The fast-track process assured the companies lighter administrative penalties than would otherwise have been the case.
Murray & Roberts (M&R) communications executive Ed Jardim said on Wednesday that the company was aware of the department’s intention to bring civil damage claims against certain companies. M&R had received no communication from the department, and no claim has been initiated against the firm. M&R has made no provision for any claims. Other construction companies, as well as the department did not react to questions from Business Day.
The South African Local Government Association (Salga) indicated last year that at least six municipalities were considering civil damage claims. Salga said it wanted to ensure that the R1.46bn fine was appropriate, given that projects worth R28bn were involved, of which R13bn related to projects for municipalities. It said yesterday that it had made little progress on the matters since last year, and could not say whether municipalities were continuing under their own steam.

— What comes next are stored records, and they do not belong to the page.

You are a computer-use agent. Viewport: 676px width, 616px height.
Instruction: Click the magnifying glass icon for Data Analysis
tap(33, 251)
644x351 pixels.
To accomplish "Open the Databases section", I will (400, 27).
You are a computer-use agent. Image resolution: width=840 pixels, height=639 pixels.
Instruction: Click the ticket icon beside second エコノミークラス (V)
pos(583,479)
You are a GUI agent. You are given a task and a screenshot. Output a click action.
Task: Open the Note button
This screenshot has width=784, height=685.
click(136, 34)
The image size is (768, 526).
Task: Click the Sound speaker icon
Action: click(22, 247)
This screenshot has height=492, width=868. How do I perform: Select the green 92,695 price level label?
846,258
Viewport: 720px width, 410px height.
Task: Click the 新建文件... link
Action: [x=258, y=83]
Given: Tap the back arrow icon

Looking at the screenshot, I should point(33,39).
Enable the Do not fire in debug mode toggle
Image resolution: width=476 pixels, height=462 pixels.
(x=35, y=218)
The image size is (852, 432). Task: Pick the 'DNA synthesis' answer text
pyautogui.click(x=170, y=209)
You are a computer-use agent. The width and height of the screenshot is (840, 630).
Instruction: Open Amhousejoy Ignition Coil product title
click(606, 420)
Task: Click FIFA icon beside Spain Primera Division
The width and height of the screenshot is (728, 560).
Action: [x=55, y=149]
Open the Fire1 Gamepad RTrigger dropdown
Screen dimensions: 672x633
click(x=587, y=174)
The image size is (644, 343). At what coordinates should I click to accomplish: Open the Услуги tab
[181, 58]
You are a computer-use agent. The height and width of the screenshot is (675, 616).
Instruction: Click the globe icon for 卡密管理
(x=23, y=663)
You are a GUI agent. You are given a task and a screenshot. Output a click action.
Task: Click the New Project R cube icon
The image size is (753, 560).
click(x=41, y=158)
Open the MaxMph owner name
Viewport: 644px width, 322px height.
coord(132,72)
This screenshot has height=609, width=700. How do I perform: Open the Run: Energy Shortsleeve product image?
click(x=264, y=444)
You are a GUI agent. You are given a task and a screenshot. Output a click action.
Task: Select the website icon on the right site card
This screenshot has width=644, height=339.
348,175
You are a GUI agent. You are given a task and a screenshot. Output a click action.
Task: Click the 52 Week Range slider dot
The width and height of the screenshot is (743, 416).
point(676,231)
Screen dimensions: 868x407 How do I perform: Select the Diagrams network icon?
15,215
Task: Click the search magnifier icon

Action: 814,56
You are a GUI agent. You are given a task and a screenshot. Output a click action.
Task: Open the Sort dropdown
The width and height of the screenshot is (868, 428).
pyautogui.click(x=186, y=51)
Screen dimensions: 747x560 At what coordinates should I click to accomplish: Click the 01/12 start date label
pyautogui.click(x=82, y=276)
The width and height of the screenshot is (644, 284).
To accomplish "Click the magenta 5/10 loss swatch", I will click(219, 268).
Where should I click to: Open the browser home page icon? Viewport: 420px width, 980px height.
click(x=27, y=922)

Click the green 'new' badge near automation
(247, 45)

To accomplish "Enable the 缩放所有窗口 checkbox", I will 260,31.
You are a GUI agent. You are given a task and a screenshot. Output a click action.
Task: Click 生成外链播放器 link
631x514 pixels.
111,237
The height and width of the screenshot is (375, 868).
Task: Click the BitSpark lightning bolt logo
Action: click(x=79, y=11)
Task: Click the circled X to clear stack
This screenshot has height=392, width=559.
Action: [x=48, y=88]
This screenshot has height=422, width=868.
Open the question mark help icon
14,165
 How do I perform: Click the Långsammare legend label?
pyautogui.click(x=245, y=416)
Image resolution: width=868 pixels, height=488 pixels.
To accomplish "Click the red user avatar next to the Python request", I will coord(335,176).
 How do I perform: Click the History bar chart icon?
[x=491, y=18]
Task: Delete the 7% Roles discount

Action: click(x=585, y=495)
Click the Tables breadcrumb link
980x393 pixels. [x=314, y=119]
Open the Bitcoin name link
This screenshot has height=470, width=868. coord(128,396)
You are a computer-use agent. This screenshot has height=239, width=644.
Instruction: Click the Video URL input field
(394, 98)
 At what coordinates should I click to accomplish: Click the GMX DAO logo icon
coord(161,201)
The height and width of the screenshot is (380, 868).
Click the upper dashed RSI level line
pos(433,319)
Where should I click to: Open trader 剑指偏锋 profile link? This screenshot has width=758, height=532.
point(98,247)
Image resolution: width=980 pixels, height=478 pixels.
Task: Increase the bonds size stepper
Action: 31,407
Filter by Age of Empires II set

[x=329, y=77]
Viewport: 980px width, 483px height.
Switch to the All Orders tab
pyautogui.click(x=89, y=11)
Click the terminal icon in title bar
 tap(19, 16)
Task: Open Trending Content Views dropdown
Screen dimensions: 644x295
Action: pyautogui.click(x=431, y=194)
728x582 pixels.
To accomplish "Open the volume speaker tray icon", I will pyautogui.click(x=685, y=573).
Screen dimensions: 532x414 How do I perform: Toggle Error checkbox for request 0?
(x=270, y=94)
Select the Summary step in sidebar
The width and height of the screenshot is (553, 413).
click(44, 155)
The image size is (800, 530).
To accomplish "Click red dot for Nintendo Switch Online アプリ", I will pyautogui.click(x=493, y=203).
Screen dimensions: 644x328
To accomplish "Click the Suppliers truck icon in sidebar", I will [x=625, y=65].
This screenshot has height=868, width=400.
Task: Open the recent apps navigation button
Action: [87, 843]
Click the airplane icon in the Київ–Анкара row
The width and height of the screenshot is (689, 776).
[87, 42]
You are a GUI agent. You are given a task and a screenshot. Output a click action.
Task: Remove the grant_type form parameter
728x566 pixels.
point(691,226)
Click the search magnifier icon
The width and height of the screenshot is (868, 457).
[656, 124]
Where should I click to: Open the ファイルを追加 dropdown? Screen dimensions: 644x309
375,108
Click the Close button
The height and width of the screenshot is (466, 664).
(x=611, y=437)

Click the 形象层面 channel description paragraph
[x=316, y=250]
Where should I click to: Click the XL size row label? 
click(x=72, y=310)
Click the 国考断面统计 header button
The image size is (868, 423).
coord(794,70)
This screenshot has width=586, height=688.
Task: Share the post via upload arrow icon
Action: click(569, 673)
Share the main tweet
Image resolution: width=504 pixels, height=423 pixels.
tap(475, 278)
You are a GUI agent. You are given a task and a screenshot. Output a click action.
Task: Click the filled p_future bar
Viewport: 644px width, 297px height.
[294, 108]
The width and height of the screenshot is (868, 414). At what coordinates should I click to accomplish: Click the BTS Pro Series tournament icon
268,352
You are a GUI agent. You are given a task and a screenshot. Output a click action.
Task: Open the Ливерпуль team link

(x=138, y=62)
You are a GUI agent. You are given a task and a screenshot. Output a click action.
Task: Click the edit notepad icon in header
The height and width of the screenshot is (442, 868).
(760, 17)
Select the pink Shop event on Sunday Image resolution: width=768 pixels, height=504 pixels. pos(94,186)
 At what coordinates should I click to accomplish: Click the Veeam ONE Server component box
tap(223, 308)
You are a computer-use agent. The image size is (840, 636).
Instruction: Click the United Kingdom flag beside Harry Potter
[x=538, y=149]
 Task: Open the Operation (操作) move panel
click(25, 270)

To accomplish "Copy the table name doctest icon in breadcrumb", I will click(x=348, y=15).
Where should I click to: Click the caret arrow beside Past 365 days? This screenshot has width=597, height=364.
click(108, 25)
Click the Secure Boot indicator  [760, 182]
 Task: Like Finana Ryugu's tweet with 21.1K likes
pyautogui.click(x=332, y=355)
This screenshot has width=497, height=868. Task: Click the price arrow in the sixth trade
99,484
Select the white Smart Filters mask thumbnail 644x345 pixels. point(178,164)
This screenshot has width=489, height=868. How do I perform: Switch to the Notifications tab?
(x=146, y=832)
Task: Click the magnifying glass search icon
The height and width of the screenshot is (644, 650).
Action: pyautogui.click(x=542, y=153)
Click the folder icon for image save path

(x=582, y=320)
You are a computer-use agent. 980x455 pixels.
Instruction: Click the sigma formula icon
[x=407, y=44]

University of the Witwatersrand law school professor Kasturi Moodaliyar said litigation for civil damages was expensive and the time before the courts long, unlike in the US where class action and damage claims are far more prevalent.
Prof Moodaliyar said that in the case of the construction damage claims, the harm done was project based, and the municipalities would have to bring separate cases. In the case of the bread and construction cartels evidence presented to the tribunal already showed that harm was done and c laimants could use that evidence and would only have to prove the quantum of the harm.
She said that because not one competition damage claim case has run its course through the South African courts, firms were reluctant to be the first.
Webber Wentzel partner Shawn van der Meulen said the hardest part of the construction cartel claims will be to quantify the value of the damages. It will require substantial analyses.
In South Africa, only Nationwide and Comair brought civil claims against South African Airways after the tribunal found the national carrier guilty of abuse of dominance. Nationwide settled out of court in one matter, but is pursuing another claim, as is Comair.
Mr van der Meulen said US courts are allowed to award treble damages if they find against a firm, which means they can order it to pay three times the value of the damages.
"That is a huge incentive for companies to press on with their claims. If successful, it is almost like winning the lottery. Our law, however, does not provide for that kind of damages.
"For our firms it is a very difficult and expensive process to try and prove a claim of which the outcome is very uncertain," Mr van der Meulen said.